Why would you rewire the house to run a 240V plug for your car? That's nuts. You'd add a dedicated 240 circuit. You're probably still looking at a a minimum of $1k and likely in the $3-5K range, especially if your panel needs to be updated/expanded, but there's no reason you'd need to rewire your whole house for this. As for the outdoor outlet, there are exterior rated outlets (and presumably exterior rated chargers). Code isn't the concern.

1 comments

Yep, you just run a fresh 240 line direct from your panel to your parking space, bypassing the aging interior wiring all-together. The plug is also not really an issue, as if you're fresh-running a line for this, you'd just hardwire a weather-resistant EVSE (like the ClipperCreek HCS-40) into that circuit, and you're golden.
Assuming you have a free breaker spot. ~50 year old circuit breaker is probably already tied up 100%.
It is full and old 100A I think. Like I say it's an old house early 1970s.

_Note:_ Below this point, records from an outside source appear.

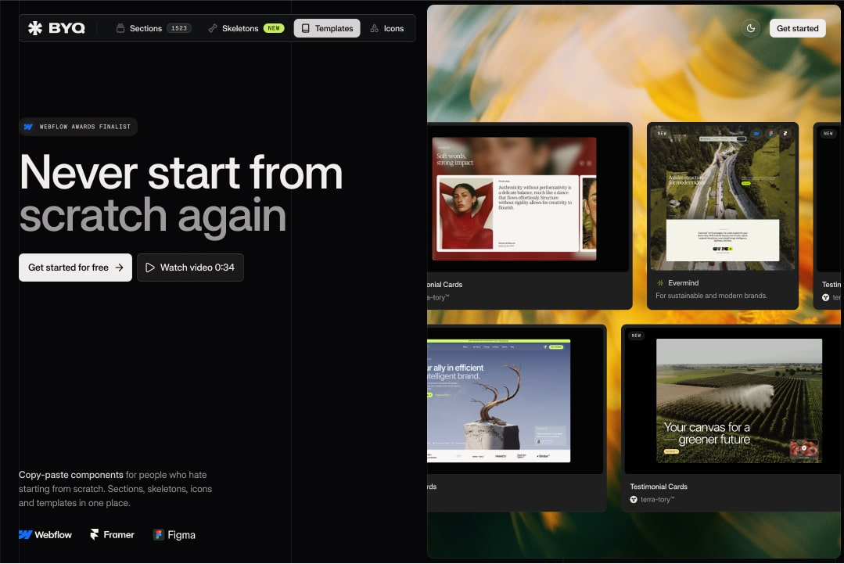Click the play icon on Watch video
Screen dimensions: 844x564
[149, 268]
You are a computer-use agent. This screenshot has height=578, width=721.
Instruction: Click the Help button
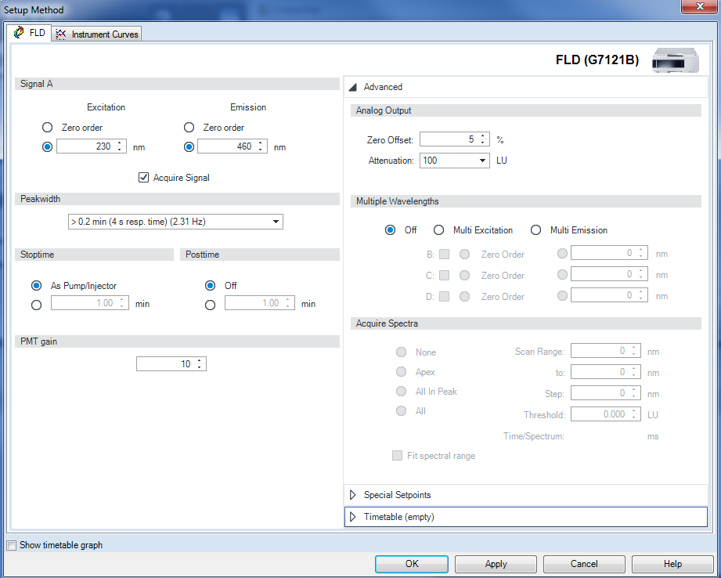(x=672, y=563)
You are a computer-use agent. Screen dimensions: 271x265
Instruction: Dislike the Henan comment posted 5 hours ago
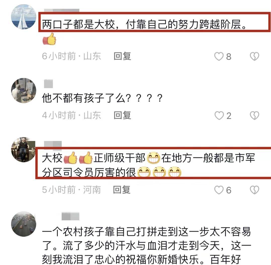tap(254, 190)
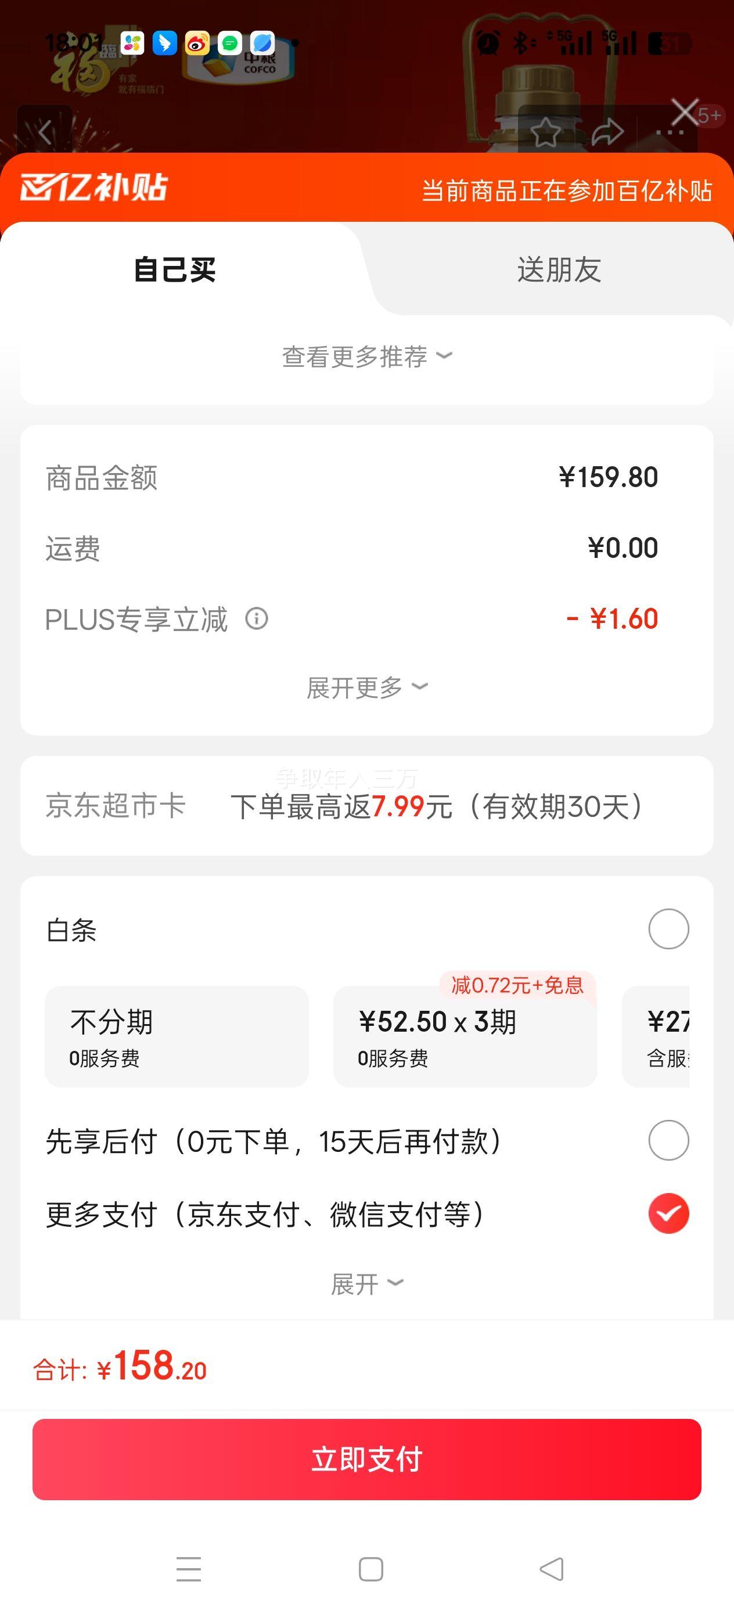Image resolution: width=734 pixels, height=1614 pixels.
Task: Tap info icon beside PLUS专享立减
Action: tap(256, 618)
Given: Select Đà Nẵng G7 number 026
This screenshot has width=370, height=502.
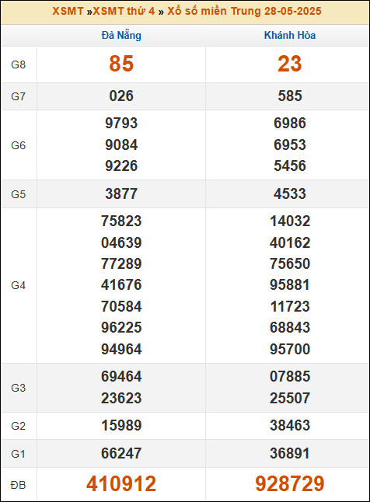Looking at the screenshot, I should pos(121,96).
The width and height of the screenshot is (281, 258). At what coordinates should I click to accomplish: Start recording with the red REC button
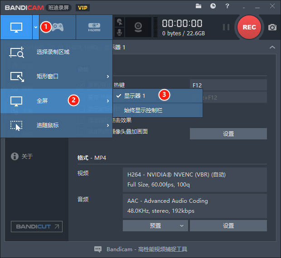tap(249, 27)
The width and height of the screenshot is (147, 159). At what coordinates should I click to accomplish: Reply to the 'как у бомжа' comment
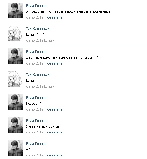point(55,132)
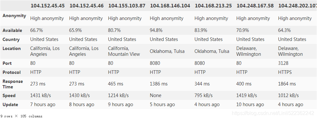Image resolution: width=317 pixels, height=119 pixels.
Task: Click the Anonymity row label
Action: point(14,16)
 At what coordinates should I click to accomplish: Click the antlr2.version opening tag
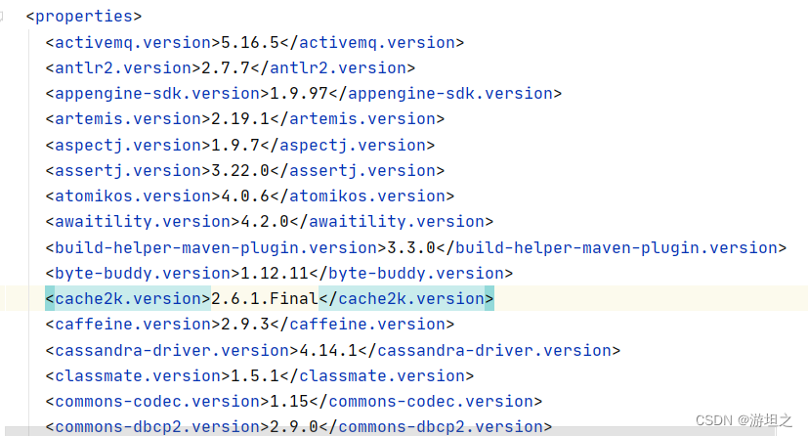tap(123, 67)
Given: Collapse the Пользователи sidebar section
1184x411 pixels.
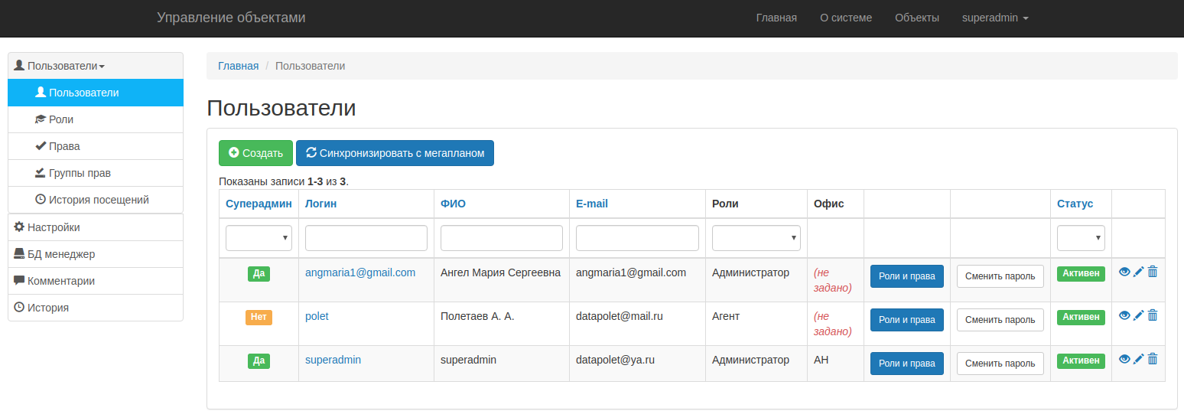Looking at the screenshot, I should [x=66, y=66].
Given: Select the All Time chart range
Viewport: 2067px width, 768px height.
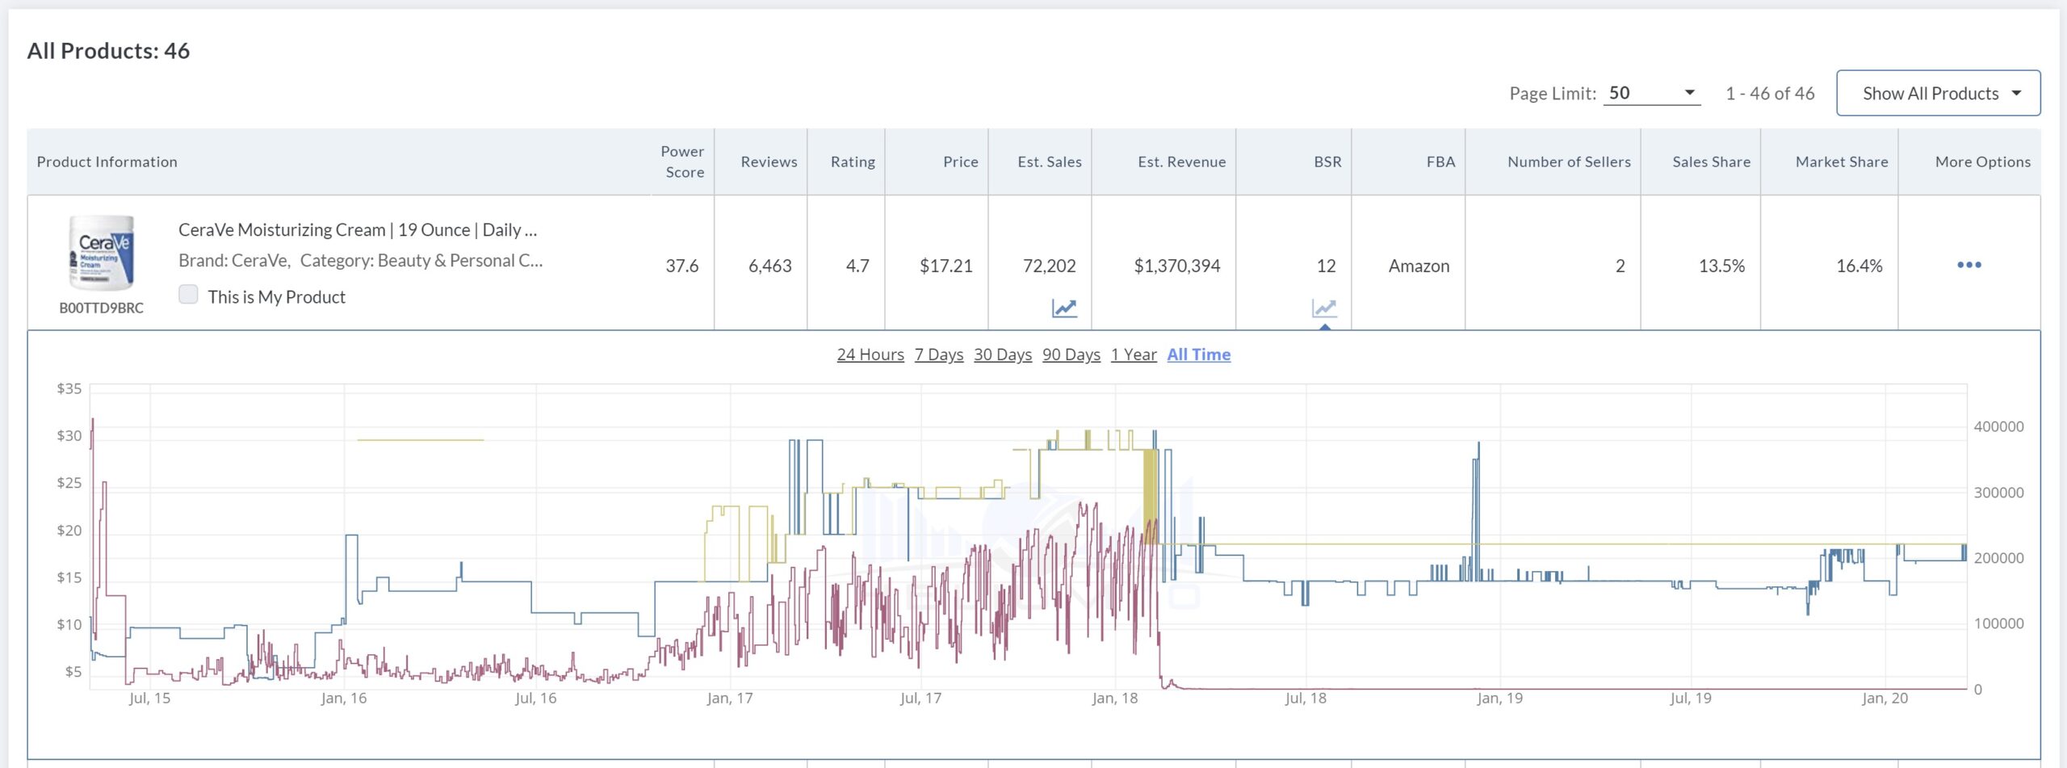Looking at the screenshot, I should [1198, 355].
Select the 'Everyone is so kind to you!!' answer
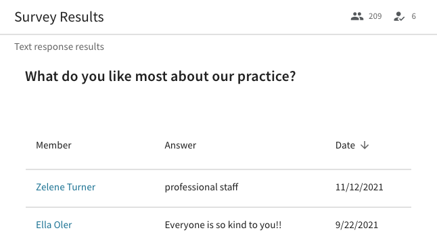437x243 pixels. pos(223,225)
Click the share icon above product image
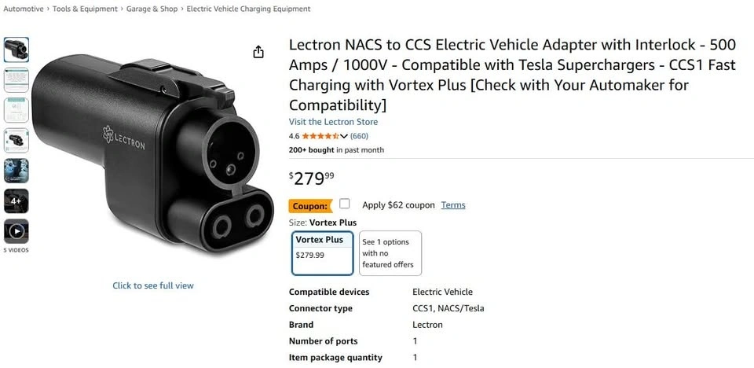 pyautogui.click(x=258, y=52)
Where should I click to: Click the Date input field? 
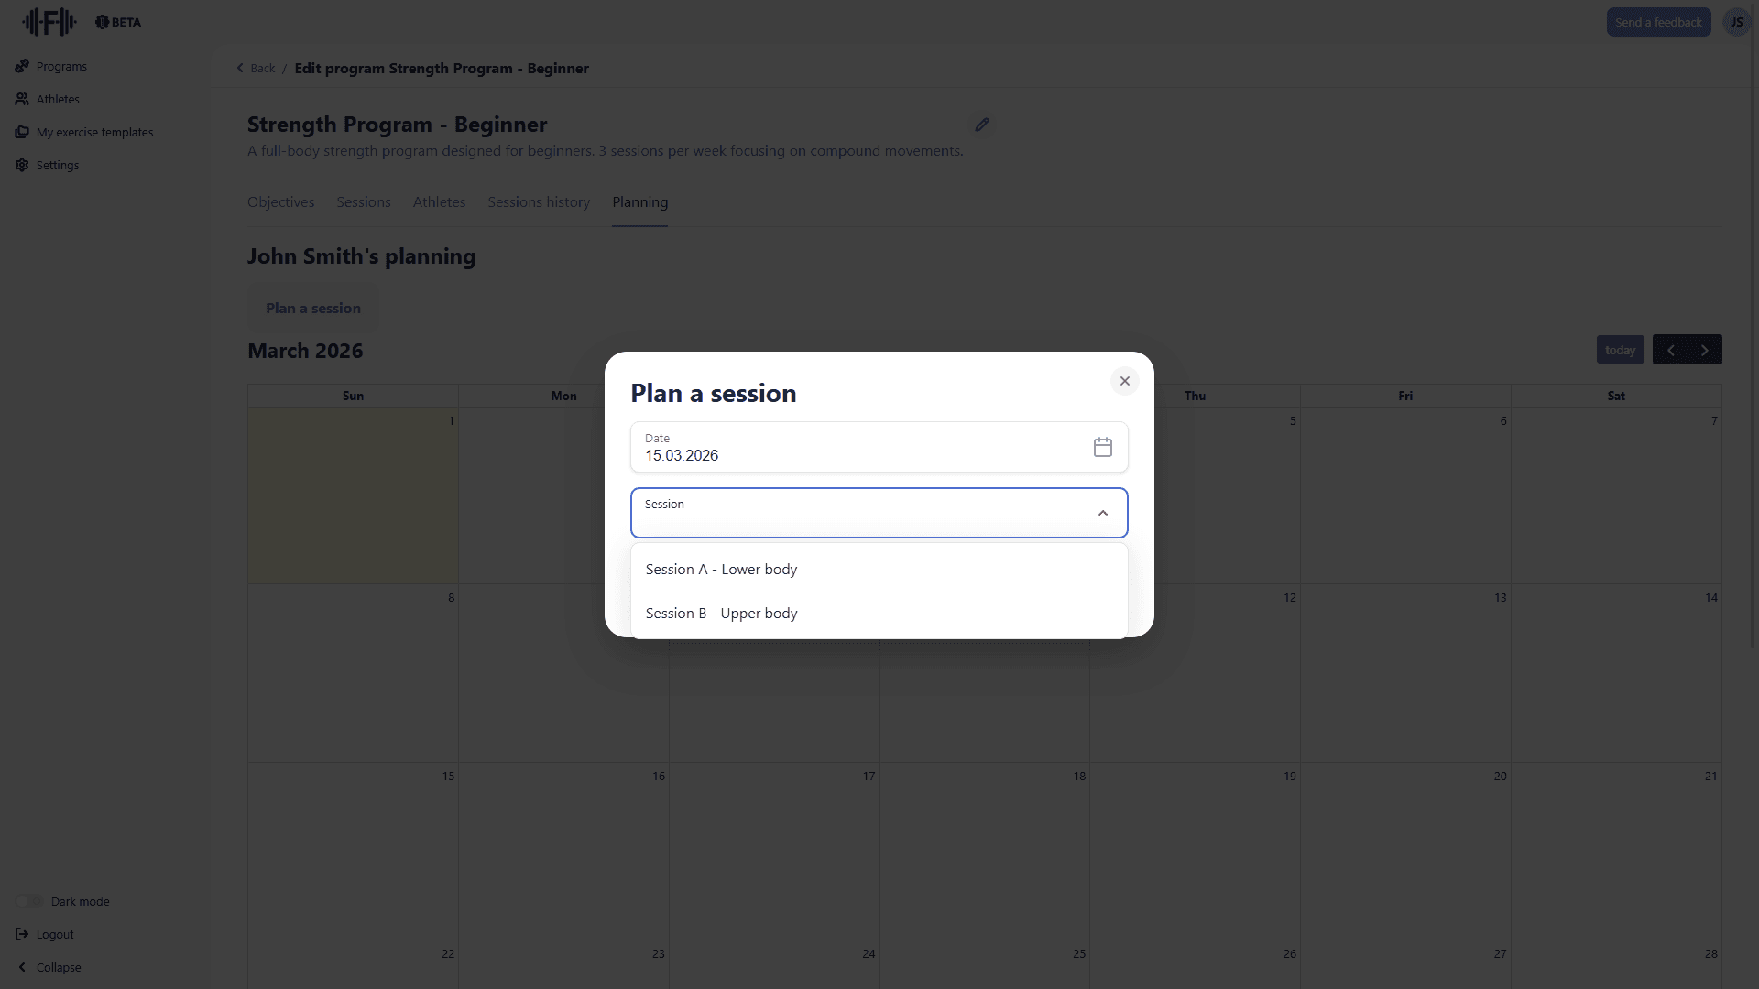[x=825, y=455]
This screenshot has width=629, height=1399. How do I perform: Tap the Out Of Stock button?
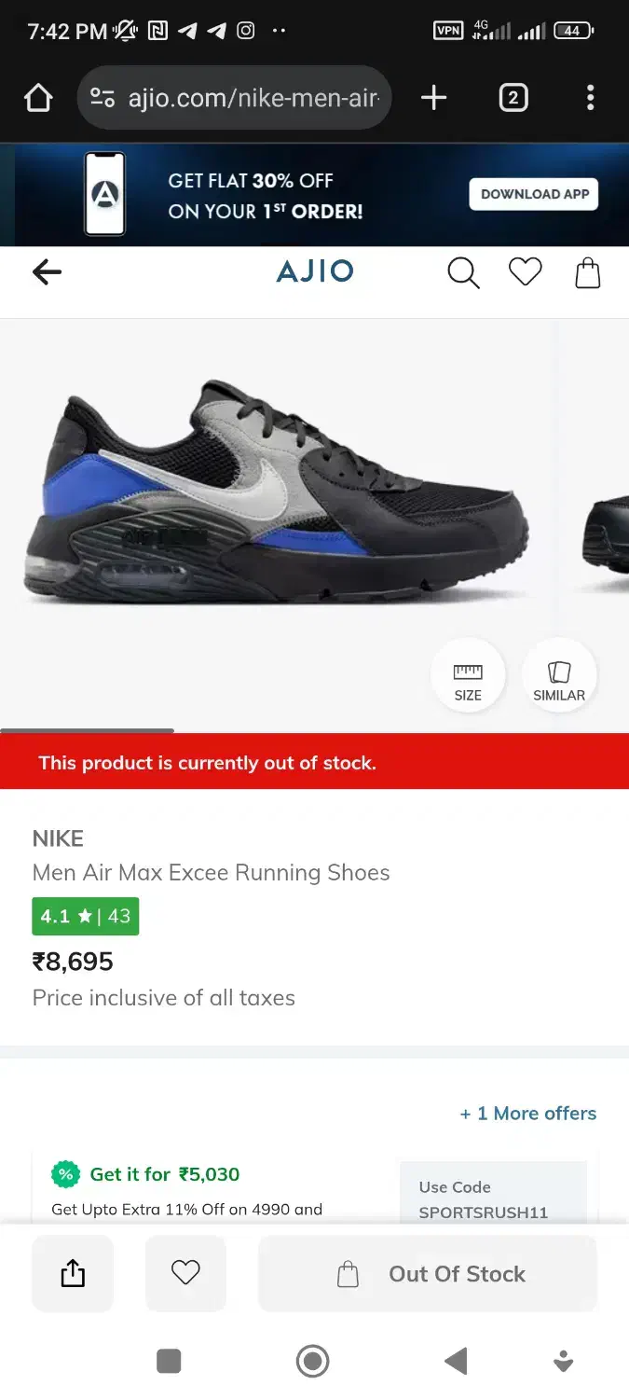[428, 1274]
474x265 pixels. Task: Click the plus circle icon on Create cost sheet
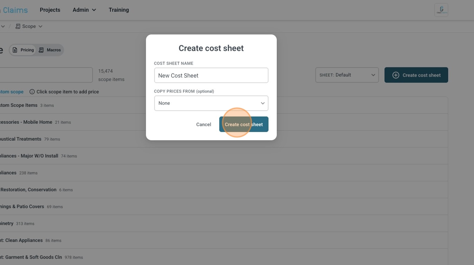396,75
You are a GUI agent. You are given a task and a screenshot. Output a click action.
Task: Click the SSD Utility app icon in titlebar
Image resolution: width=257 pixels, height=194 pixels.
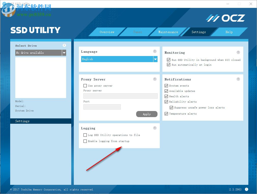click(3, 4)
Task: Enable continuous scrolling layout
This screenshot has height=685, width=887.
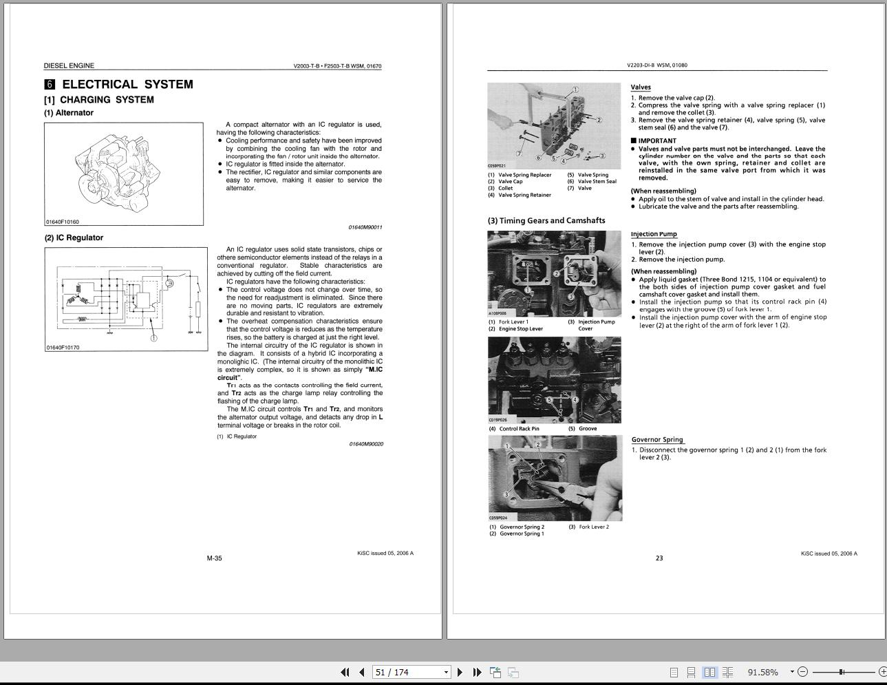Action: 692,672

My reasoning is I may as well change the panel and house wiring while the electrician is there. It's a small house so really it would be more efficient to get it all done at once.

My other concern is the growing number of things using power. When the house was built TV, fridge, stove, washer, dryer, lights, furnace and water heater. Now there's Xbox consoles, big TVs, computers, cellphones charging, A/C units.

This is small town Canada too probably more expensive than the US unless I can get a good buddy electrician after hours deal.

I hear you on changing it out. My house was built in 85, with 100A service, only about 20 circuits total. Going to put in a 200A box before I finish the basement and slowly re-allocate to separate circuits over time.

I haven't gotten bids yet to know for myself, but assuming you feel confident enough to do the wiring after the new box install, it shouldn't be outlandish price-wise, even in CA.

I'm only doing that because I don't want to mess with the live feed from the street, though I did watch some electricians replace my mains breaker. Their solution was being very careful with rubber gloves and rubber-handled-pliers, but I just don't think that's for me :).

Probably $500 or so if you need a breakout panel installed. Unless you need a full panel replacement or a service upgrade, getting a spot for the breaker probably isn't prohibitively expensive.
Yeah. In our area, 50-year old panels are often discovered to be Zinsco-brand, and should be replaced for safety reasons.
In which case you should budget for that regardless of the new 240 line, of course. :)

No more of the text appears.